Marruecos no es una democracia

El sultanato marroquí continúa sumido en la corrupción y la inoperancia, males a los que hay que suma el auge islamista y el aumento de la alienación política de los súbditos de Mohamed VI.

Los resultados de las octavas elecciones legislativas celebradas en Marruecos desde 1960 indican que el estado vecino aún dista mucho de ser una democracia. Dirigido con mano de hierro por la Familia Real y sus adláteres, el sultanato marroquí continúa sumido en la corrupción y la inoperancia, males a los que hay que suma el auge islamista y el aumento de la alienación política de los súbditos de Mohamed VI.
 
A nadie debería extrañar el altísimo porcentaje de abstención, alrededor del 60%, puesto que el Parlamento no es sino una simple cámara deliberativa, ya que es el monarca quien nombra al Primer Ministro y a los principales miembros del Ejecutivo. Además, este “rey por la Gracia de Alá”  puede disolver el Parlamento a su antojo y cesar a cualquier miembro del Gobierno. Entre los amplios poderes de Mohamed VI, heredados de su padre y que permanecen inalterados tras ocho años de reinado, figuran la dirección de las Fuerzas Armadas del país y el gobierno mediante decreto, una situación más parecida a la de Europa continental antes de la Revolución Francesa que a lo que de forma hipócrita algunos se empeñan en denominar “país en transición”.
 
Por si fuera poco, el rey y su familia controlan la mayor parte de la economía del país a través de su participación en las principales empresas, tanto locales como foráneas, que por supuesto escapan al escrutinio parlamentario. Casi todopoderoso y responsable ante nadie, el sultán de Marruecos ejerce además una censura implacable sobre cualquiera que ose formular críticas contra su persona o su gestión.
 
Ante este panorama, los resultados de las elecciones del viernes, que frente a todo pronóstico han dado como ganadora a la formación nacionalista Istiqlal, un partido de notables cooptados entre la elite más próxima al monarca, son los esperados. Sin embargo, yerran quienes de forma miope consideran la actual situación un mal menor.

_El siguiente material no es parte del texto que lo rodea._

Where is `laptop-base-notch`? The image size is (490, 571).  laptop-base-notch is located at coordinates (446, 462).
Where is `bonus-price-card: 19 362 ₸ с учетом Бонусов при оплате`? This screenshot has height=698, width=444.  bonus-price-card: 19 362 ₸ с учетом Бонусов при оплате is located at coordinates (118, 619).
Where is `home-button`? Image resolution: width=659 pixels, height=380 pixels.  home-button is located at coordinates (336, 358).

Marruecos continúa siendo un polvorín a punto de estallar, y por ende estallarnos. Aún peor, el gradual alejamiento del rey de los EE.UU. y el exacerbamiento del nacionalismo y el antiespañolismo de Mohamed VI no auguran nada bueno para el futuro de nuestras relaciones con Marruecos, pese a las múltiples visitas de pleitesía realizadas por miembros del Gobierno español en los últimos años. Ni siquiera las cordialísimas relaciones entre las casas reales española y alhauita han mejorado la situación de los graves contenciosos que España mantiene con ese país –Ceuta y Melilla, pesca, inmigración, tráfico de drogas y aguas territoriales españolas en el archipiélago canario entre otros-.
 
Si bien el realismo político desaconseja un choque frontal con Marruecos, tampoco las continuas cesiones españolas ante la arrogancia de Mohamed VI han servido para defender los intereses españoles. La política de paños calientes y sumisión a los caprichos del sultán debe concluir.